*** QUOTED PASSAGE
Other elements of the forest have an environmental theme, the installation developed by the artists in response to the extensive drought most of Australia (and it particular Melbourne) is experiencing. Here are spiders with hairy legs and mobile phones for bodies infesting the installation, plumbing fittings with natural seeds sprouting from their ends, brightly coloured crystal forms fed each day with water by gallery staff so that they grow. An upside down umbrella with Polar bear images printed on it’s material has imaginary water draining down a bamboo pipe into a bucket; empty water bottles form a large nest with broken eggs inside; artificial plants, bones, crabs, seaweed and flying stuffed owls are form some of the other elements in the installation.

Climbing a few steps we enter a ‘bird’ watching gallery replete with binoculars to observe the humans in the forest as much as the forest itself. A water cooler sits incongruously in this watching space, silent and somehow complicit in its ironical presence.
******
**GIVEN TASK**: Do these statements agree with the forest installation text? For each, answer yes or no and quote the deciding words from the text. (a) Gallery staff give the crystal forms water every day. (b) The upside down umbrella is printed with images of penguins. (c) The binoculars in the watching gallery are for looking only at the forest.
*** DATA SUPPLIED
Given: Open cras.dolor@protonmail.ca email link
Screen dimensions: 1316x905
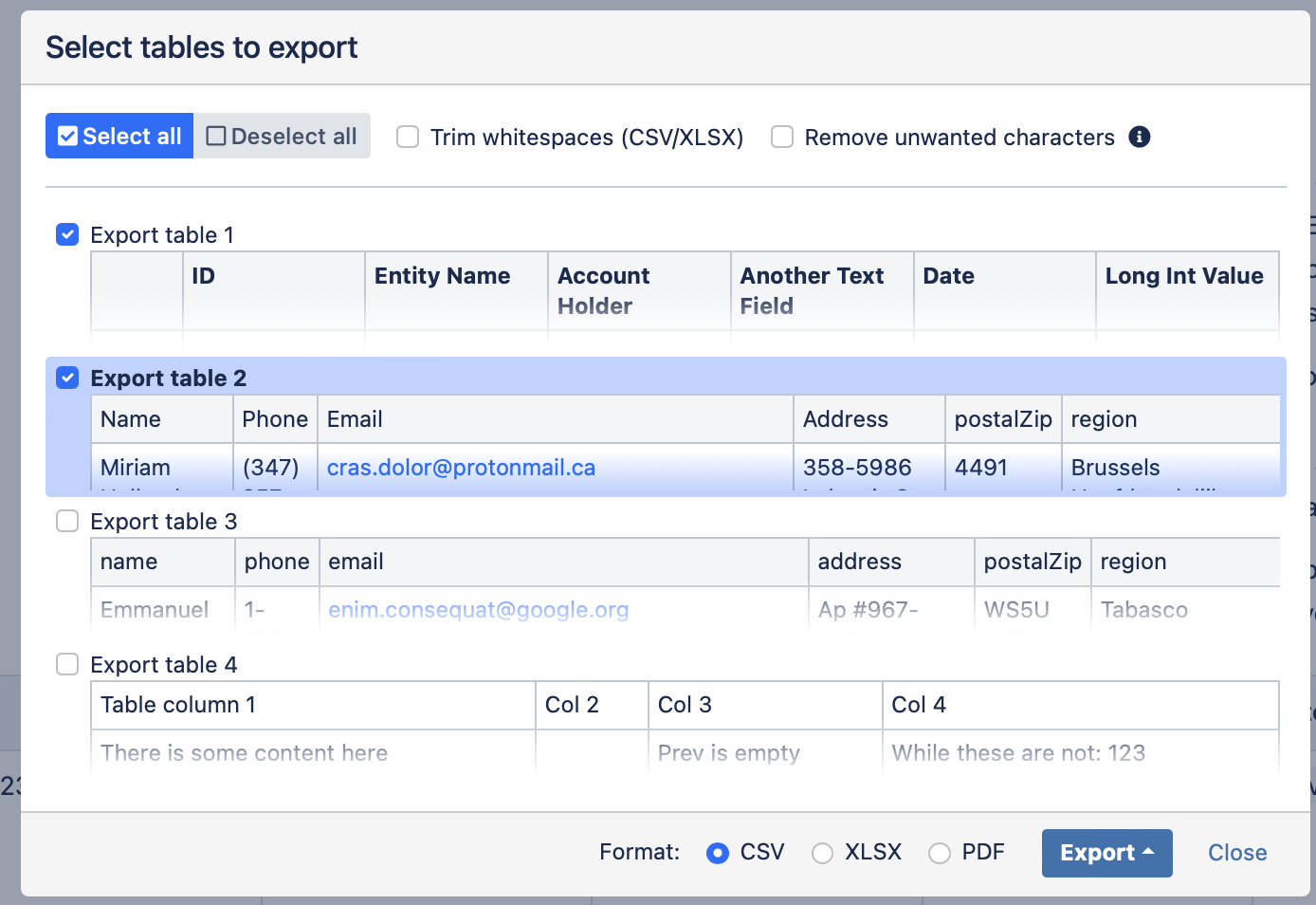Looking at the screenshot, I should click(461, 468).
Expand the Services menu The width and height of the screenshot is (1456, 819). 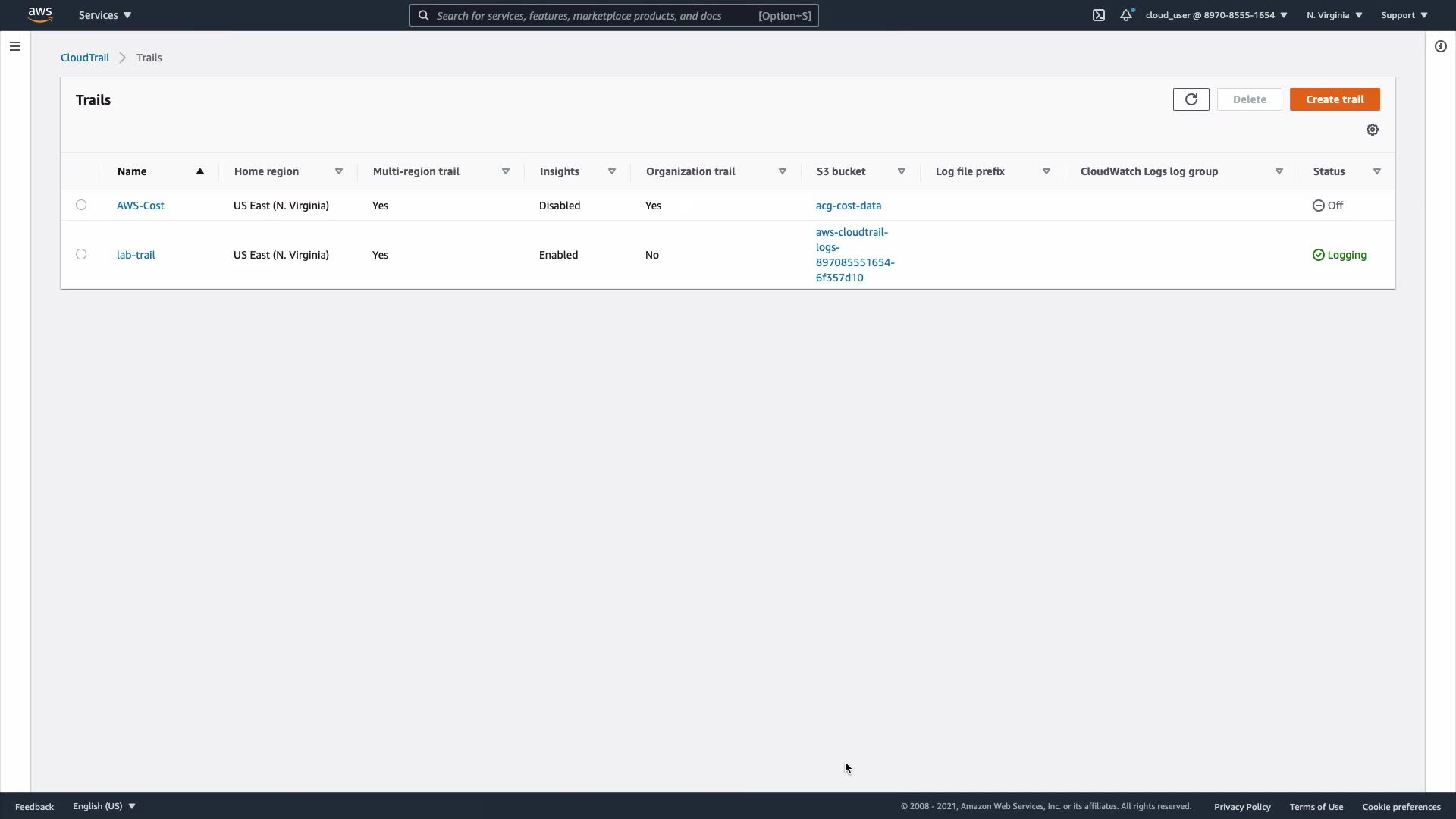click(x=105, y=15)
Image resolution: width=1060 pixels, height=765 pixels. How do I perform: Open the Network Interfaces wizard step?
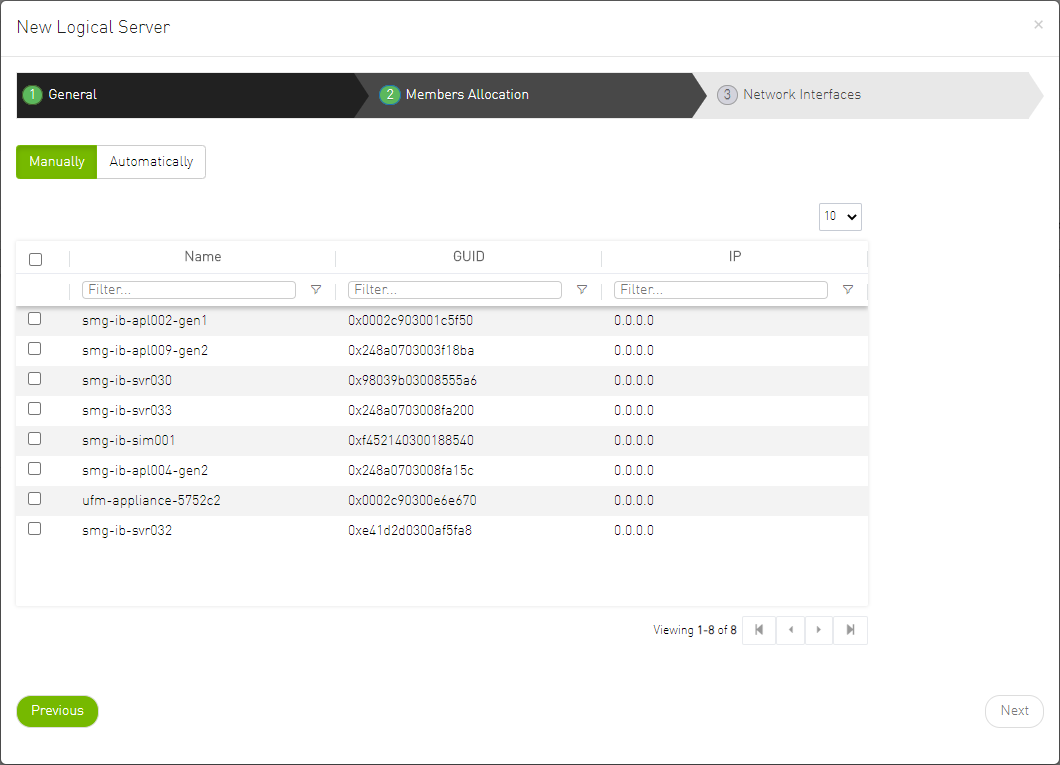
******
**RESPONSE TO THIS TASK**:
(a) Yes: "brightly coloured crystal forms fed each day with water by gallery staff so that they grow"
(b) No: "An upside down umbrella with Polar bear images"
(c) No: "to observe the humans in the forest as much as the forest itself"